## Cryptology ePrint Archive: Report 2021/099

Property Inference from Poisoning

Melissa Chase and Esha Ghosh and Saeed Mahloujifar

Abstract: A major concern in training and releasing machine learning models is to what extent the model contains sensitive information that the data holders do not want to reveal. Property inference attacks consider an adversary who has access to the trained model and tries to extract some global statistics of the training data. In this work, we study property inference in scenarios where the adversary can maliciously control part of the training data (poisoning data) with the goal of increasing the leakage.

Previous work on poisoning attacks focused on trying to decrease the accuracy of models either on the whole population or on specific sub-populations or instances. Here, for the first time, we study poisoning attacks where the goal of the adversary is to increase the information leakage of the model. Our findings suggest that poisoning attacks can boost the information leakage significantly and should be considered as a stronger threat model in sensitive applications where some of the data sources may be malicious.

We first describe our property inference poisoning attack that allows the adversary to learn the prevalence in the training data of any property it chooses: it chooses the property to attack, then submits input data according to a poisoned distribution, and finally uses black box queries (label-only queries) on the trained model to determine the frequency of the chosen property. We theoretically prove that our attack can always succeed as long as the learning algorithm used has good generalization properties.

We then verify effectiveness of our attack by experimentally evaluating it on two datasets: a Census dataset and the Enron email dataset.

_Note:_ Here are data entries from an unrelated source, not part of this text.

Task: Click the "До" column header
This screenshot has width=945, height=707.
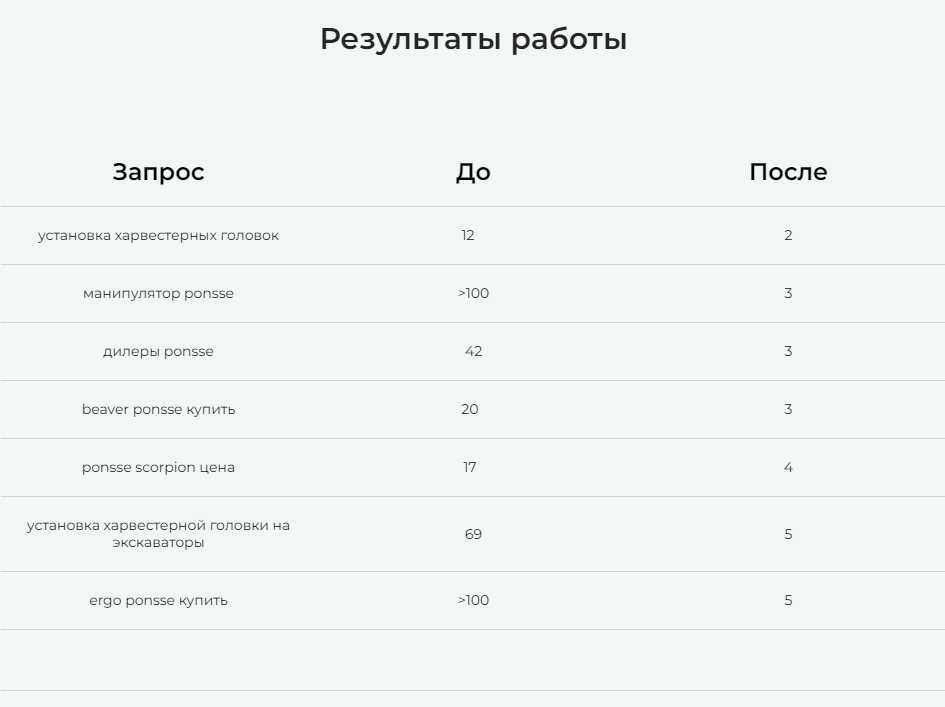Action: tap(473, 172)
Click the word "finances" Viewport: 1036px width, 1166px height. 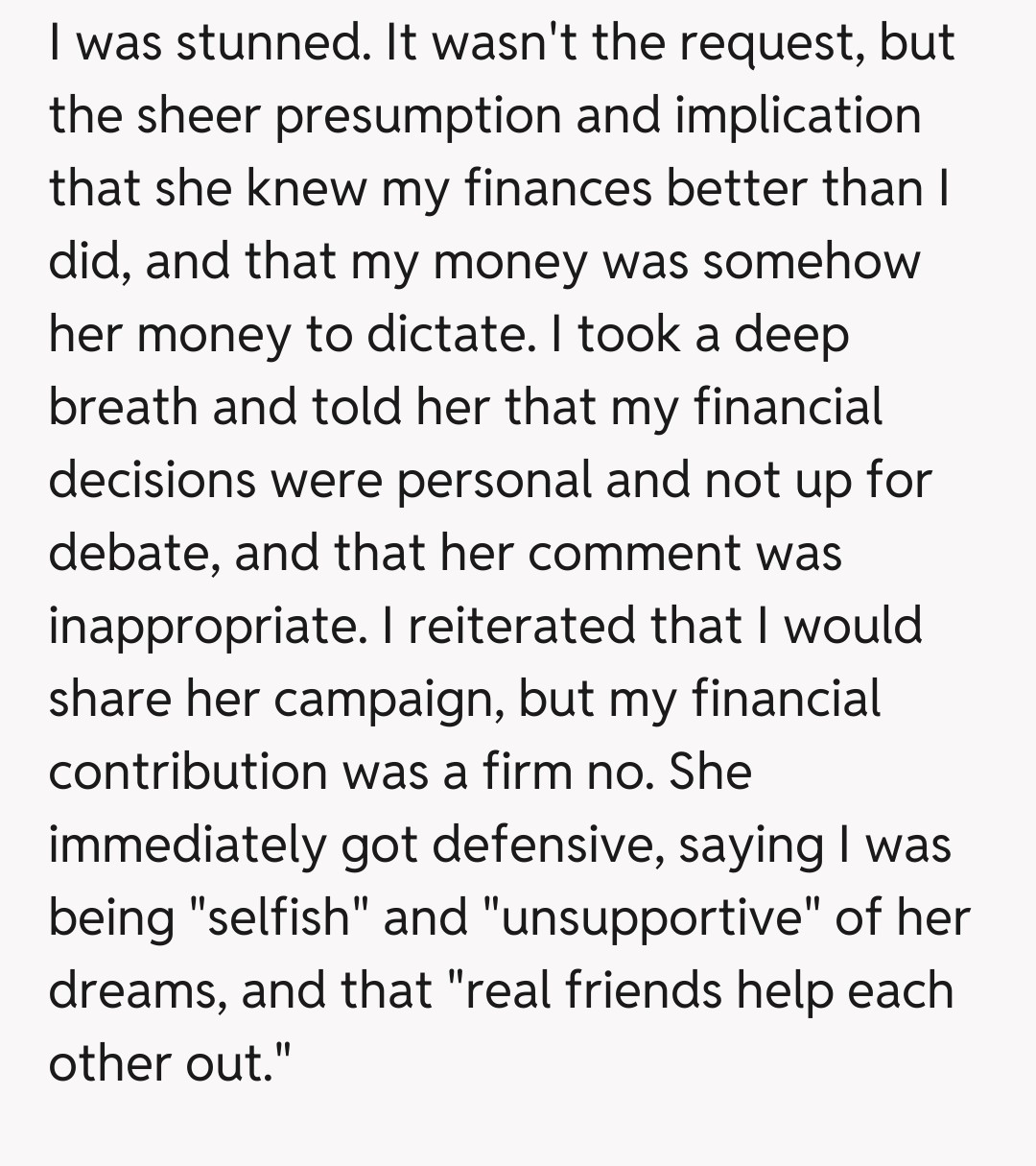pos(558,189)
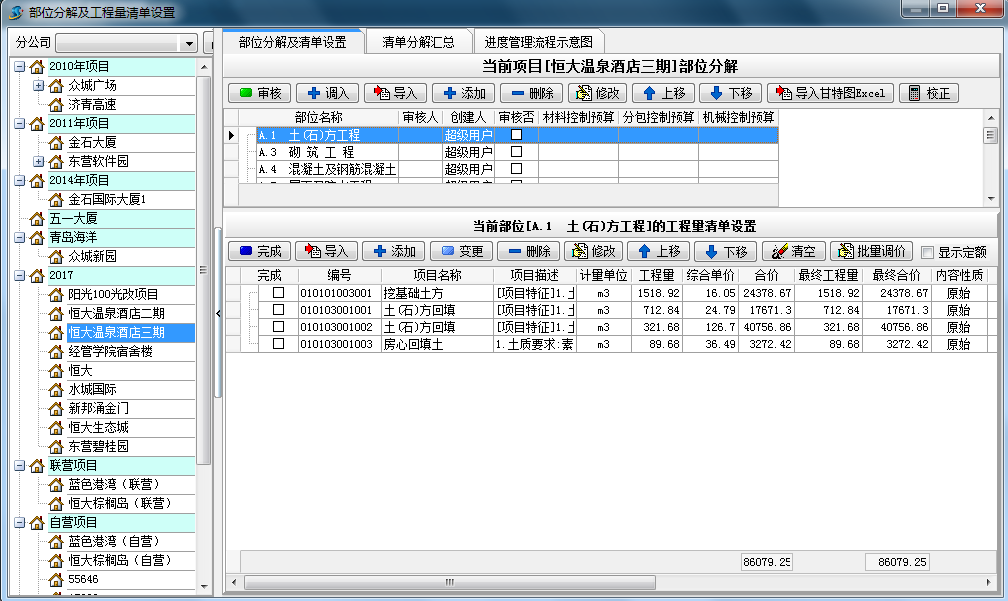This screenshot has height=601, width=1008.
Task: Open the 分公司 dropdown list
Action: tap(189, 44)
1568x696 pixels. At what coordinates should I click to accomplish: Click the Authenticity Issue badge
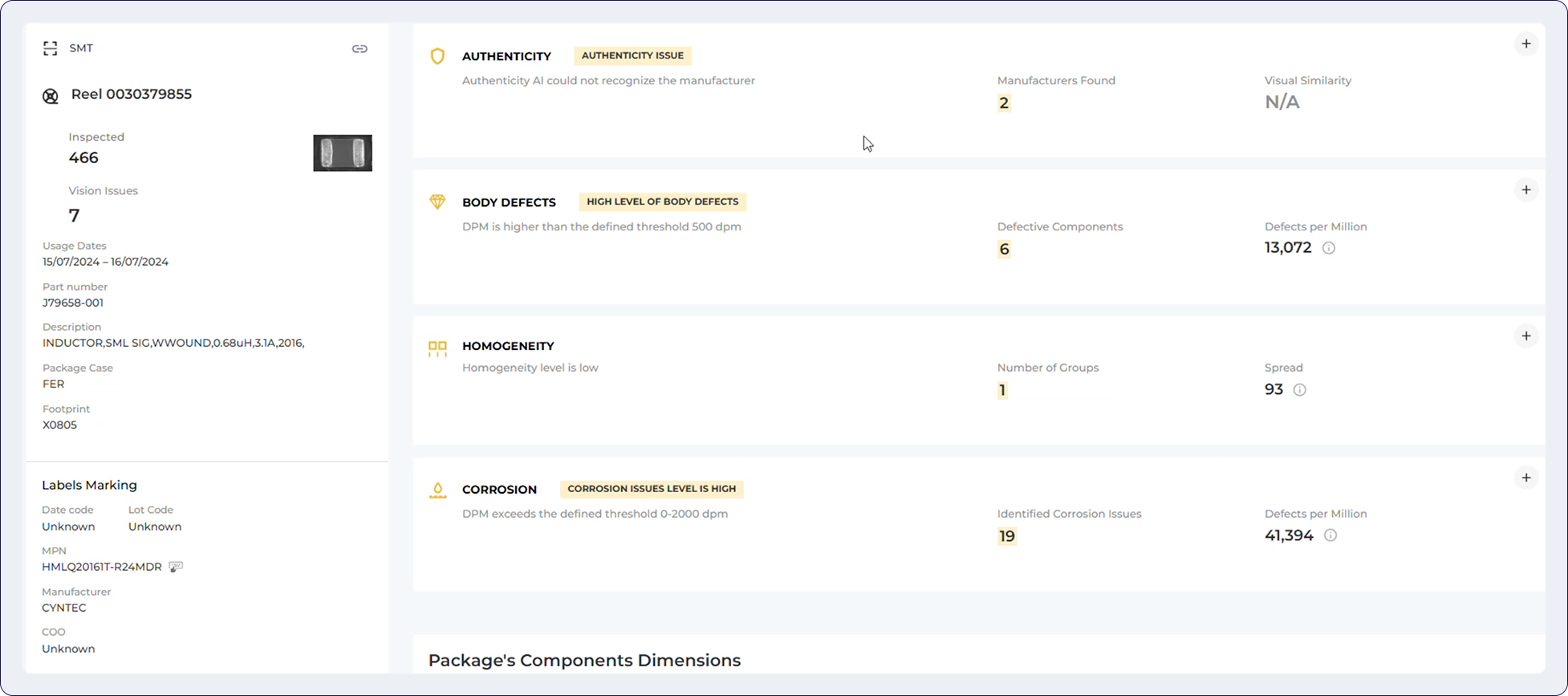(632, 55)
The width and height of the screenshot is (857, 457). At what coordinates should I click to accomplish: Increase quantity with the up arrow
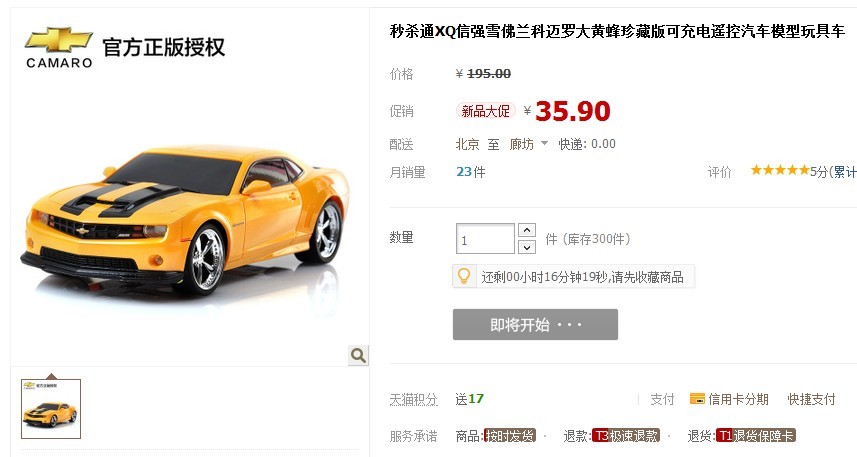tap(526, 230)
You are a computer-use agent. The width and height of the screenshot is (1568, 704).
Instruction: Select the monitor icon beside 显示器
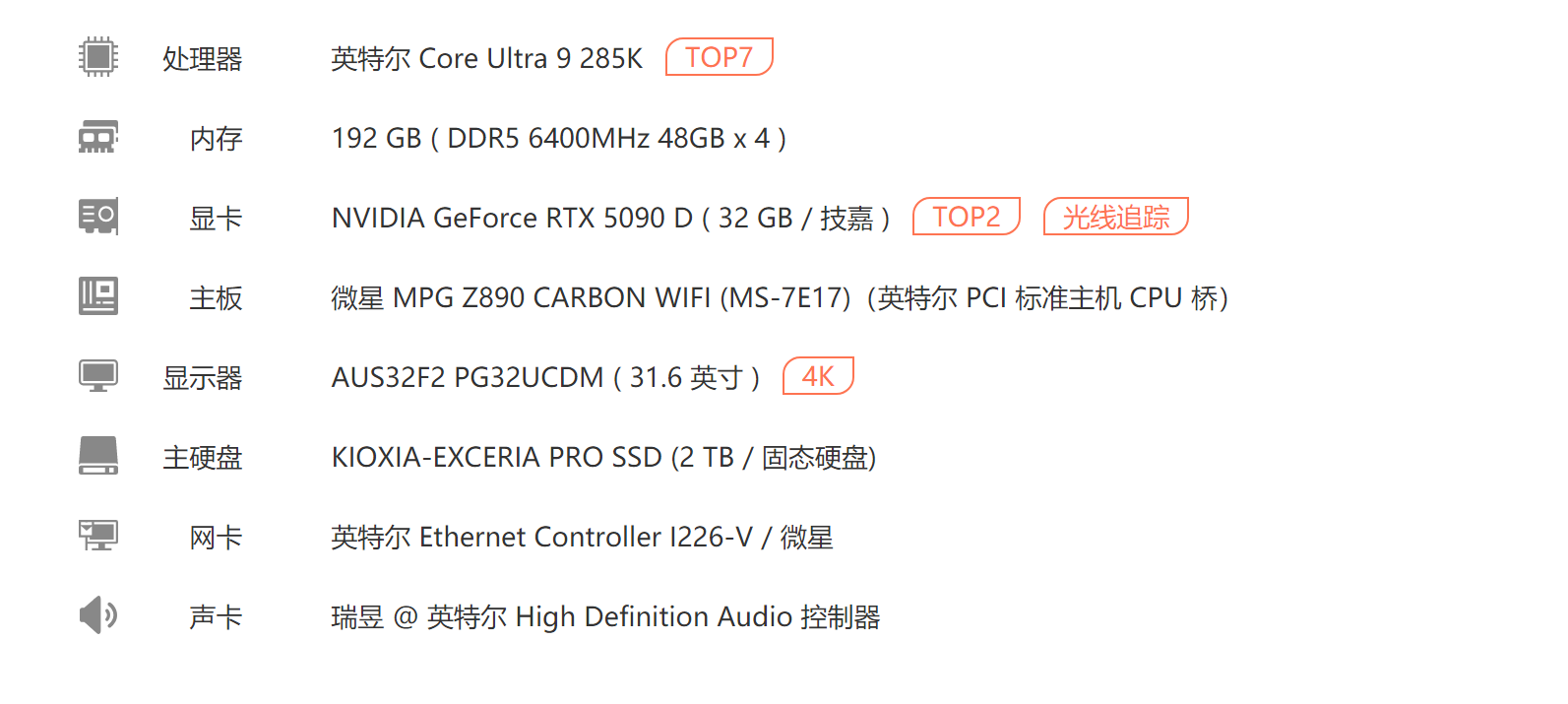pos(97,376)
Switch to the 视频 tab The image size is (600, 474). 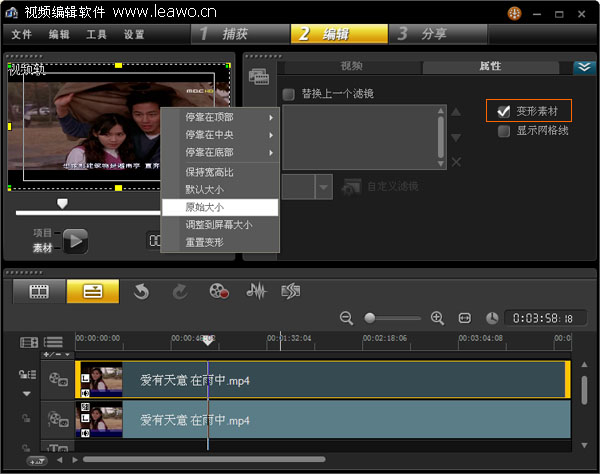click(351, 67)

In the first case we show that classifiers that recognizes whether an individual has high income (Census data) also leak information about the race and gender ratios of the underlying dataset. In the second case, we show classifiers trained to detect spam emails (Enron data) can also reveal the fraction of emails which show negative sentiment (according to a sentiment analysis algorithm); note that the sentiment is not a feature in the training dataset, but rather some feature that the adversary chooses and can be derived from the existing features (in this case the words). Finally, we add an additional feature to each dataset that is chosen at random, independent of the other features, and show that the classifiers can also be made to leak statistics about this feature; this shows that the attack can target features completely uncorrelated with the original training task. We were able to achieve above $90\%$ attack accuracy with $9-10\%$ poisoning in all of these experiments.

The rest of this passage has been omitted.